Elevation of telomerase activity, another sign of senescence, however, exhibited different pattern in mesothelioma and breast cancer cells. In NCI-H28 cells, telomerase activity increased significantly with the expression of TGFBI, which directs cells into senescence. The loss of TGFBI is therefore believed to contribute to the escape of cells from senescence. However, TGFBI did not affect telomerase activity in MDA-MB-231 cells. The expression of p16 and p14 showed no significant difference between TGFBI-expressing and control cells. Homozygous deletion of the p16 gene has been reported in 85% of mesothelioma cell lines, including NCI-H28 cells and 22% of primary tumor specimens [46
]. This makes it difficult to assess the functional association between TGFBI and p16. Other mechanisms may be involved in controlling the process, p21 and p53 are potential candidates [48
]. In both types of cells, p21 and p53 were both up-regulated upon TGFBI expression. Our results clearly showed that SA-β-gal and telomerase activity were both up-regulated by TGFBI re-expression. This may suggest that TGFBI carries out its inhibitory functions on cellular senescence involving p21 and p53.
Further results derived from in vivo
substantiated the role of TGFBI as a tumor suppressor. After implanting cells with TGFBI and leaving others without, we analyzed the onset, incidence, and volume of the resulting tumors in mice, in order to assess the tumor suppressive effect of TGFBI. Although TGFBI did not completely block the formation of tumors derived from injection of MDA-MB-231 cells, the onset of tumor formation was delayed, tumor volume was greatly reduced, and the number of tumors decreased dramatically. This is in accordance with our previous data, which showed that TGFBI suppresses tumorigenic phenotypes in lung and human bronchial epithelial cells induced by radiation and asbestos [14
]. Unfortunately, both TGFBI-expressing and vector control meosthelioma cells failed to produce progressively growing tumors even at 5 months after cell inoculation. We are not sure what the exact reason for this may be. One explanation could be that the residual immunity of nude mice may still be able to reject some types of cells.

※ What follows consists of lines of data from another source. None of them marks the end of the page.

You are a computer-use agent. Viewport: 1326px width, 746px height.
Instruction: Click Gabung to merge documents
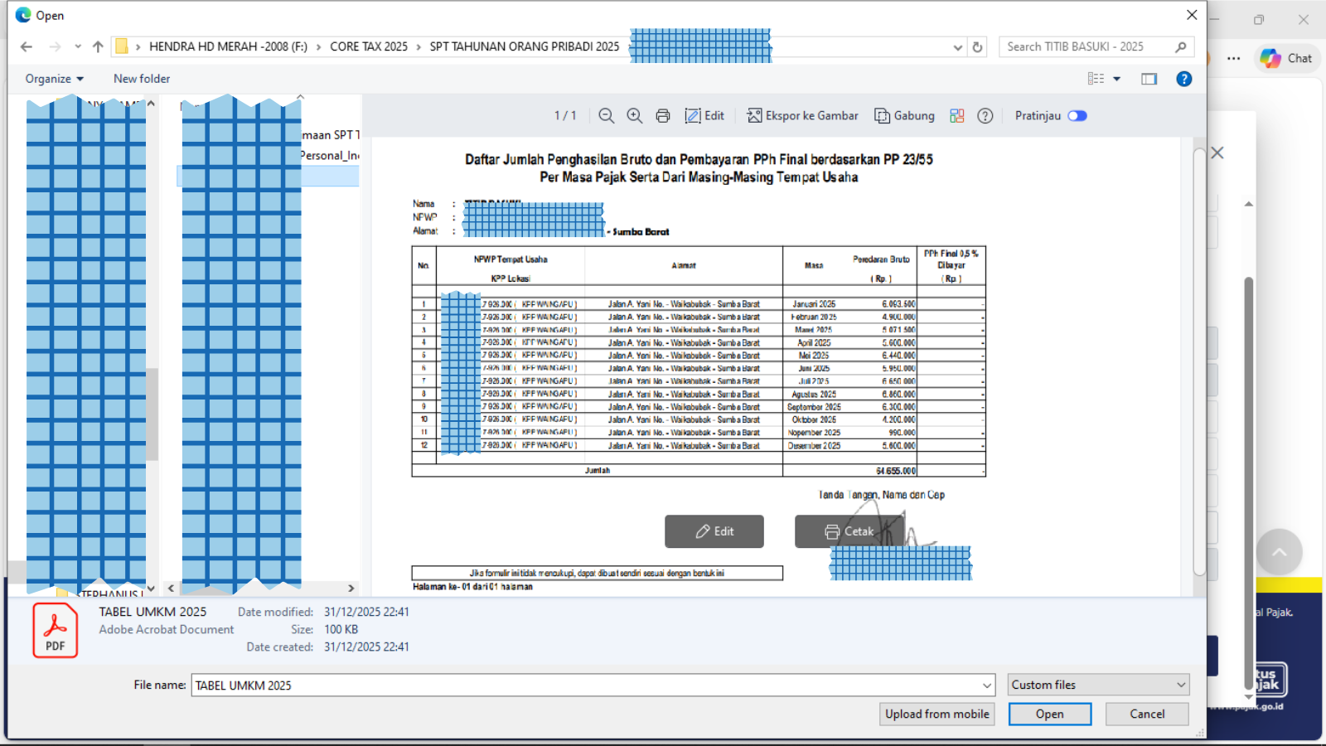point(905,116)
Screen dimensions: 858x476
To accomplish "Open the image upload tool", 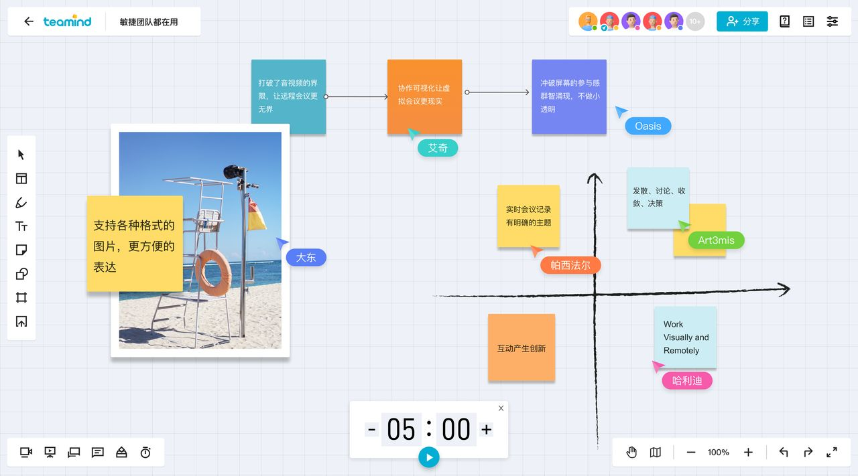I will 21,321.
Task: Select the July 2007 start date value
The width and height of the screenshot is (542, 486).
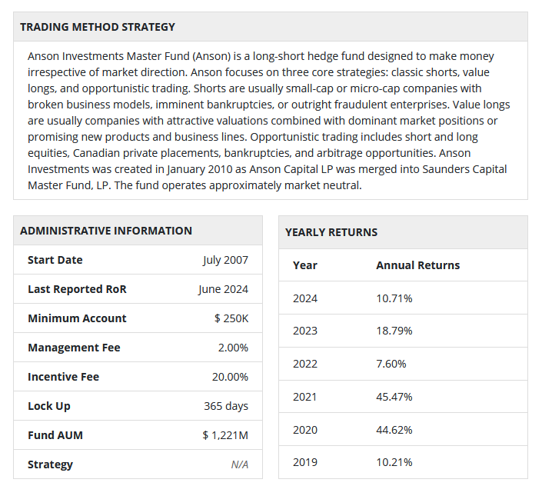Action: (225, 260)
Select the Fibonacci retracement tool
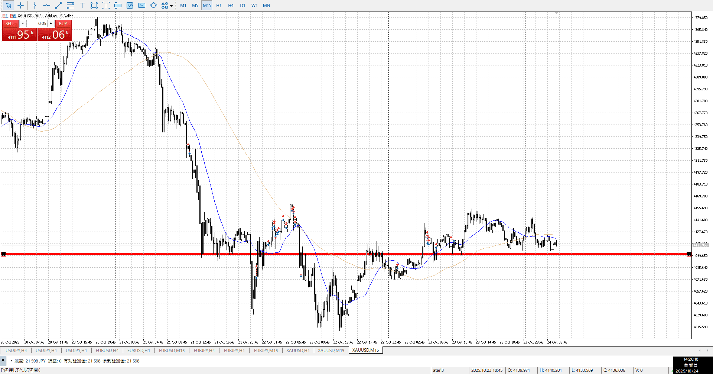713x374 pixels. pos(70,5)
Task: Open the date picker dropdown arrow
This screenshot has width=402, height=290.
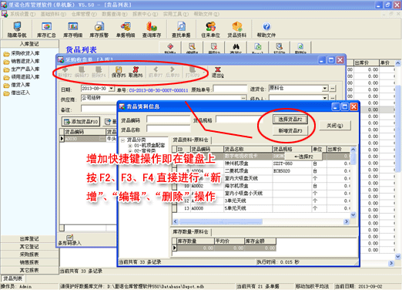Action: [112, 89]
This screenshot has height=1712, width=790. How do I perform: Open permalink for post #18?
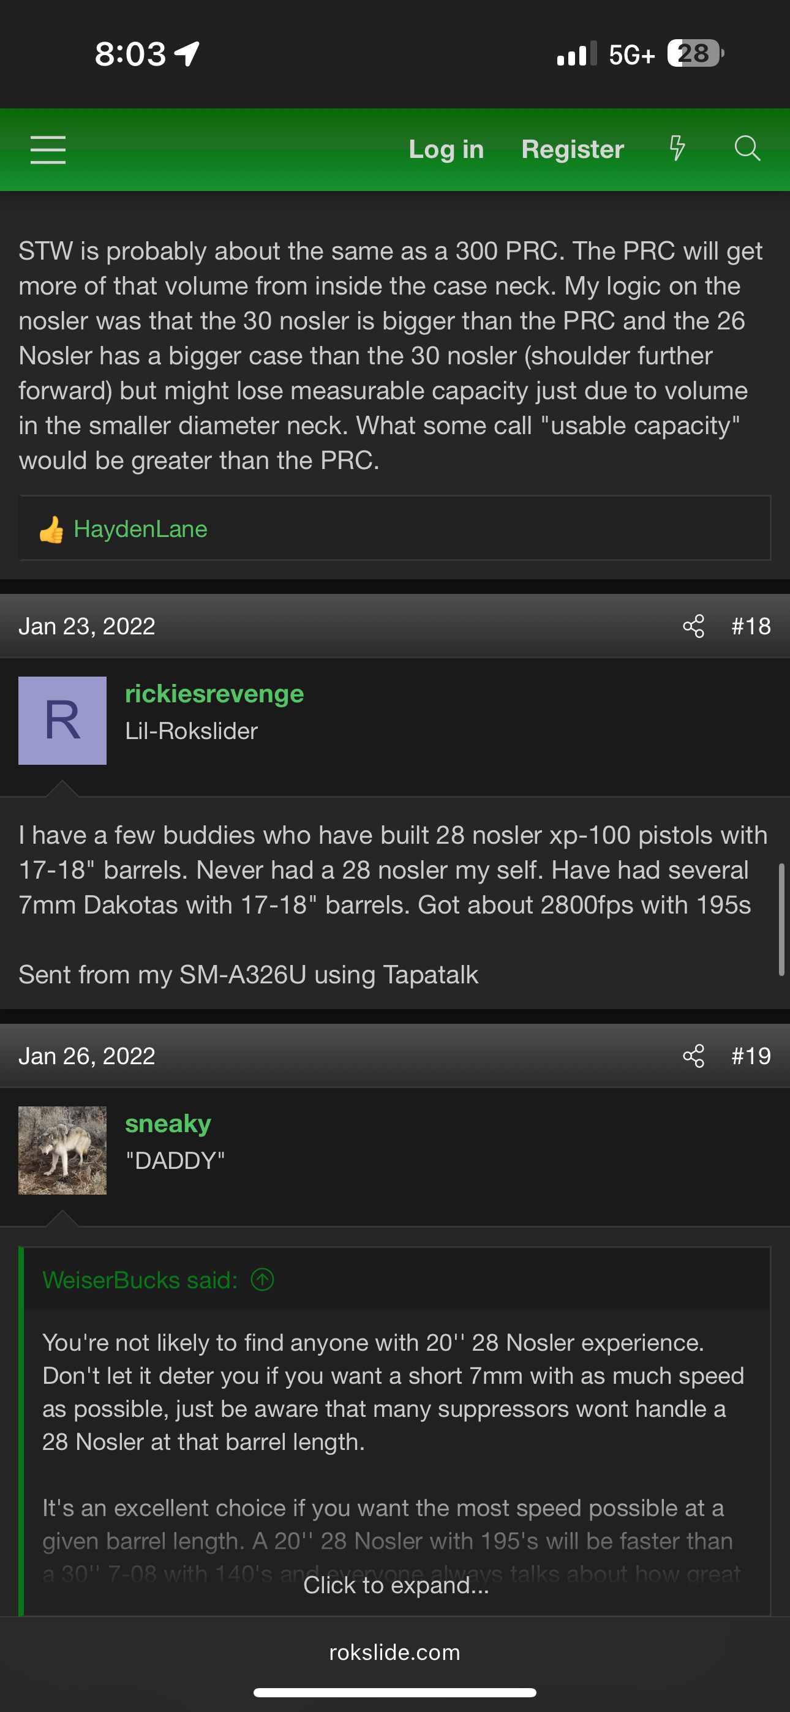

One alternative means of evaluating these phenomena would be to use SCID mice, which lack both T and B lymphocytes, unlike nude mice, which only lack T cells. For further evaluation of the inhibitory role of TGFBI on a molecular level, tissue slides dissected from tumors in each group were stained with the nuclear antigen ki67, which serves as a marker of cellular proliferation capacity [23
]. The number of ki67-positive cells inversely correlated with the level of TGFBI expression; the more ki67-positive cells observed in the vector control groups, the stronger the evidence that TGFBI diminishes the ability of cells to proliferate and therefore inhibits tumorigenicity in vivo
. We here present strong evidence that unequivocally supports that TGFBI exhibits an inhibitory effect on tumor growth both in vitro
and in vivo
, especially in mesothelioma and breast cancer cells.
Contrary evidence from other groups was brought into our attention. For example, it has been suggested that TGFBI increases the metastatic ability of colon and an ovarian cancer cell lines [51
] In addition, TGFBI has been shown to be over-expressed in pancreatic cancer, renal cell carcinoma and glioblastoma [53
]. It is likely that TGFBI protein may function in multiple ways depending on tissue type and tumor microenvironment. TGFBI
gene is a downstream target of transforming growth factor beta (TGF-β) that inhibits the proliferating of normal epithelial cells and functions as a tumor suppressor in early tumorigenesis as well as a tumor promoter in later stage of tumor progression. This stage-specific dual functional role of TGFBI in cancer represents an emerging paradigm whereas the mechanism behind is not well understood. We are planning to expand our research to more type of cell lines and clinical samples. Our particular focus will be on the questions left unanswered by this and other reports.